- Film poster
- Directed by: Jessica Hausner
- Written by: Jessica Hausner
- Produced by: Philippe Bober Martin Gschlacht Susanne Marian
- Starring: Sylvie Testud Léa Seydoux Bruno Todeschini Elina Löwensohn
- Cinematography: Martin Gschlacht
- Edited by: Karina Ressler
- Distributed by: Sophie Dulac Distribution (France)
- Release dates: 5 September 2009 (Venice); 1 September 2009 (Austria);
- Running time: 96 minutes
- Countries: Austria France Germany
- Language: French
- Budget: $2 million
- Box office: $530,000

= Lourdes (2009 film) =

Lourdes is a 2009 film directed by Jessica Hausner. It stars Sylvie Testud, Léa Seydoux, Bruno Todeschini and Elina Löwensohn.

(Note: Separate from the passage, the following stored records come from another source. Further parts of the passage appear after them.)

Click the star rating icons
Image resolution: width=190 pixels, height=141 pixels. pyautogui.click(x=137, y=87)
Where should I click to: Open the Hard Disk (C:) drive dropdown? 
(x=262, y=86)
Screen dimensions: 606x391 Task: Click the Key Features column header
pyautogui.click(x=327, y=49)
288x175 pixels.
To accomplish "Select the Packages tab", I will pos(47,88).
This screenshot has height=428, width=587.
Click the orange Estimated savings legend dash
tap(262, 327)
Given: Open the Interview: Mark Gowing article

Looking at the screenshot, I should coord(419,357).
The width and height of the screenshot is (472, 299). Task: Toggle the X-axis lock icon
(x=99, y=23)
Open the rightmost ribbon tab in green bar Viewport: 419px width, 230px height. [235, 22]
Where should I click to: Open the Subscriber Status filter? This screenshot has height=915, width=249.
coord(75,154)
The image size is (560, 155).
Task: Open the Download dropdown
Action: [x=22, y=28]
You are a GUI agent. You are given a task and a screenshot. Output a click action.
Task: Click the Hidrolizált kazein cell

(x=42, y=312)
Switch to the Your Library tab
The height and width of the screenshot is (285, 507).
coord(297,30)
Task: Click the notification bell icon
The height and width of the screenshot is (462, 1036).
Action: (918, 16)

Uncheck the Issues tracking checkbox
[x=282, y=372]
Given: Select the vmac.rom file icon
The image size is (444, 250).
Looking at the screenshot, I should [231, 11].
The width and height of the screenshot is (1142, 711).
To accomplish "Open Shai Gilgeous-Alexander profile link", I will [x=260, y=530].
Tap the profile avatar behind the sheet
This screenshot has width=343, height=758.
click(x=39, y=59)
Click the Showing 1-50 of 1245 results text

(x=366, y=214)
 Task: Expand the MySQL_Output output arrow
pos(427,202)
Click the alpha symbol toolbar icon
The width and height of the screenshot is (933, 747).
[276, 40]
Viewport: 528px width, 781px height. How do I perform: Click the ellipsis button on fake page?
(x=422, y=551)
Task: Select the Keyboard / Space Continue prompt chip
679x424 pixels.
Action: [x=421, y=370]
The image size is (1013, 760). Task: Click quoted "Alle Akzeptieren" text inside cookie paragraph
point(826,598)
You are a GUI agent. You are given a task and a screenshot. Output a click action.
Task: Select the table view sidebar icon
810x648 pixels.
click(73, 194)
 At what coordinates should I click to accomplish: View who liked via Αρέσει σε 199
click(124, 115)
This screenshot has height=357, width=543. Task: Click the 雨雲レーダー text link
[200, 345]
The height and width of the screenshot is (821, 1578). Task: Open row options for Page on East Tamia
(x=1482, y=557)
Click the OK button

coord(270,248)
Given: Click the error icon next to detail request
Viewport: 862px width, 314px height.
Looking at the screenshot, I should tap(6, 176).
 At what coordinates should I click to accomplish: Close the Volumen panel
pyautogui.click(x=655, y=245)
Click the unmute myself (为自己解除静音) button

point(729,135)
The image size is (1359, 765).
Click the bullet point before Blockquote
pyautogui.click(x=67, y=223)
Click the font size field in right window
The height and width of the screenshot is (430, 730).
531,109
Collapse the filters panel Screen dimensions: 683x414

The film had its world premiere at the main competition of the 66th Venice International Film Festival. At the 2009 Vienna International Film Festival the film won the Vienna Film Prize for Best Film.

==Plot==
Christine (Sylvie Testud) is a wheelchair-using woman with severe multiple sclerosis. Along with a group of other invalids of varying disabilities she makes a pilgrimage to the Sanctuary of Our Lady of Lourdes in the town of Lourdes, France. Christine is assigned a volunteer helper, Maria (Léa Seydoux) who acts as an aid for her and helps to feed and dress her. Christine admits to Maria that she is not particularly religious but that she has been on several pilgrimages as it affords her the possibility of travelling.

Maria develops a crush on Kuno, one of the guards assigned to care for the group. He is, in turn, attentive to Christine. When Maria notices this she abandons her duties and runs off leaving Christine in the care of her roommate who is more mobile than her. That day Christine is able to move her hand on her own.

As the group prepares to return home, the head helper Miss Cécile, abruptly collapses while preparing for the final party. The following day, when Maria comes into her room to dress her for the day she finds Christine already dressed.

The other members of the group are stunned by Christine's marked improvement and encourage her to have it officially recognized by the church. She is seen by a doctor who verifies that, while she still struggles to walk, her ability to do so is outside the realm of what can be explained scientifically and tells her her case will be moved to a committee who will determine whether it is a miracle or not.

Christine is able to attend the last day excursion, which Maria tries to block her from as it was a hike available to the most well members of their group. On the trip other members wonder why Christine was miraculously cured while other, more pious people were not. Christine is oblivious to this and spends some time alone with Kuno.

At the going away party Christine dances with Kuno and then collapses. Though Christine recovers, others begin to doubt that she is cured. Standing on the sidelines she initially refuses to sit down. Eventually she reluctantly sits back in her wheelchair.

==Cast==
- Sylvie Testud as Christine
- Léa Seydoux as Maria
- Bruno Todeschini as Kuno
- Elina Löwensohn as Miss Cécile
- Gilette Barbier as Mrs. Hartl
- Gerhard Liebmann as Pater Nigl
- Linde Prelog as Mrs. Huber
- Orsolya Tóth as Child in Wheelchair

==Critical response==
"The remarkable coup of the film is that it can be taken either as a testament to the power of faith or as a subtle undermining of it." The Independent

Peter Bradshaw, writing in The Guardian newspaper called it 'subtle, mysterious and brilliant', awarding it 4 out of 5 stars.

==Awards and nominations==
- Brian Award at the 66th Venice International Film Festival.